Jim Murren, the chairman and C.E.O. of MGM Resorts International, commissioned Turrell to build a Skyscape in the rocks next to his modernist home. Turrell ended up building two rooms, an Oculus room and a Horizon room: the former captures mixed light from the strip, the latter reflects darker light from the sky. Murren, who, perhaps surprisingly, studied art history in college, is a big fan. “It’s a gateway to the celestial world... It captures me in multiple ways, more than a traditional work on paper or work on canvas—the kind of work I was trained to appreciate.”

 

 ATEN REIGN 
The Guggenheim Museum
Manhattan, New York (2013)

GuggenheimAten Reign by James Turrell (2013), image via the Solomon R. Guggenheim Museum

The centerpiece of James Turrell's Guggenheim show, his major New York exhibit since 1980, was Aten Reign, in which he transformed the museum's central rotunda, filling it with natural and artificial light of changing colors. Turrell's work reconceptualized how museum visitors saw and approached the museum in addition, as with all Turrell's work, to allowing them to focus on the materiality of light. As Turrell himself puts it, "Light is a powerful substance... I like to work with it so that you feel it physically, so you feel the presence of light inhabiting a space." Other works from throughout Turrell's career were placed on the museum's lower levels. 

 

 LIGHT REIGNFALL  
Los Angeles County Museum of Art
Los Angeles, California (2011)

Perceptual cellLight Reignfall by James Turrell (2011), image via the Los Angeles County Museum of Art 

Turrell's "Perceptual Cells Series" features "enclosed, autonomous spaces built specifically for one person at a time, in which one’s perception of space is challenged by light." While the “Perceptual Cells” are certainly claustrophobic, they perhaps come closest to achieving Turrell’s artistic aims: “I feel my work is made for one being, one individual.

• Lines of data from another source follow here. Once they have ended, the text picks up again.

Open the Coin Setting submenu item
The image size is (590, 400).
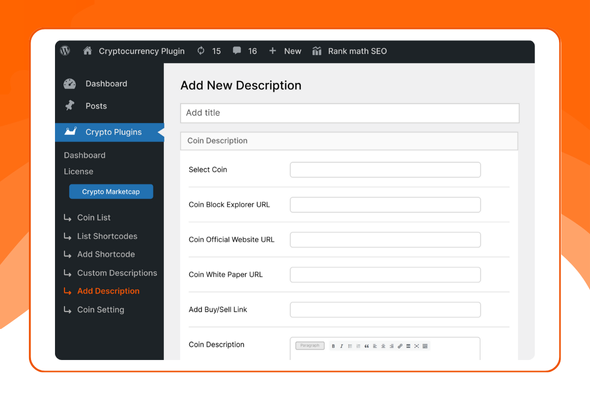point(100,310)
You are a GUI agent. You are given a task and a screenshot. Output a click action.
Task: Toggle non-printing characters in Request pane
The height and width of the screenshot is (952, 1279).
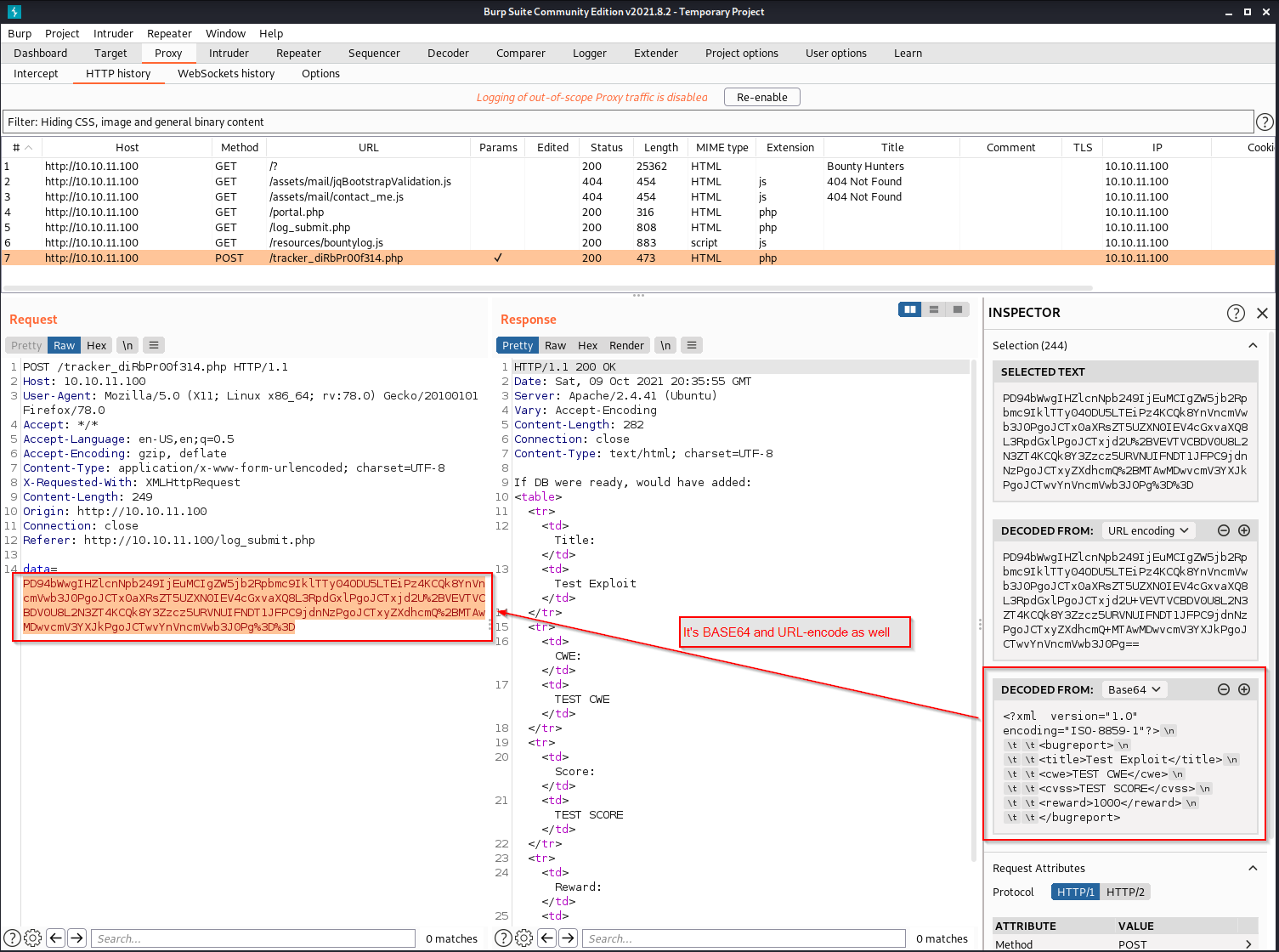pyautogui.click(x=127, y=345)
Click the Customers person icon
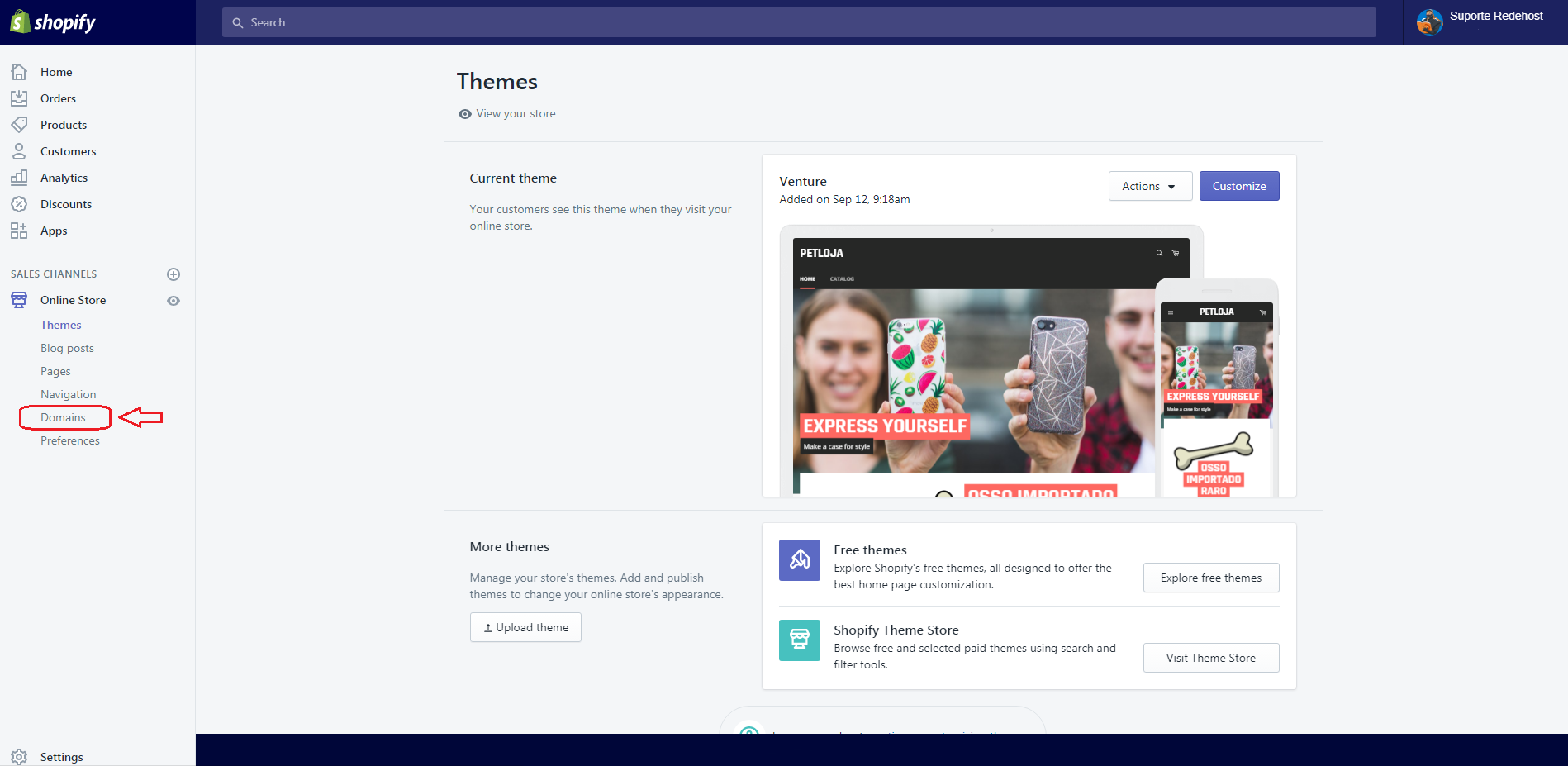Viewport: 1568px width, 766px height. 19,151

You could say that's me, but that's not really true. It's for an idealized viewer. Sometimes I'm kind of cranky coming to see something. I saw the Mona Lisa when it was in L.A., saw it for 13 seconds and had to move on. But, you know, there's this slow-food movement right now. Maybe we could also have a slow-art movement, and take an hour.”

 

SUN | MOON CHAMBER 
Roden Crater
Flagstaff, Arizona

Sun moon chamberThe Sun I Moon Chamber by James Turrell (TK), image via the artist's website

The Sun | Moon Chamber acts as a giant pinhole camera within the Roden Crater, focusing light onto the west side of the monumental image stone for the southernmost sunset and every 18.61 years to mark the Major Lunar Standstill. In addition to being majestic, the room reflect's Turrell's interest in foregrounding different time scales: here, the chamber highlights both daily and geologic time.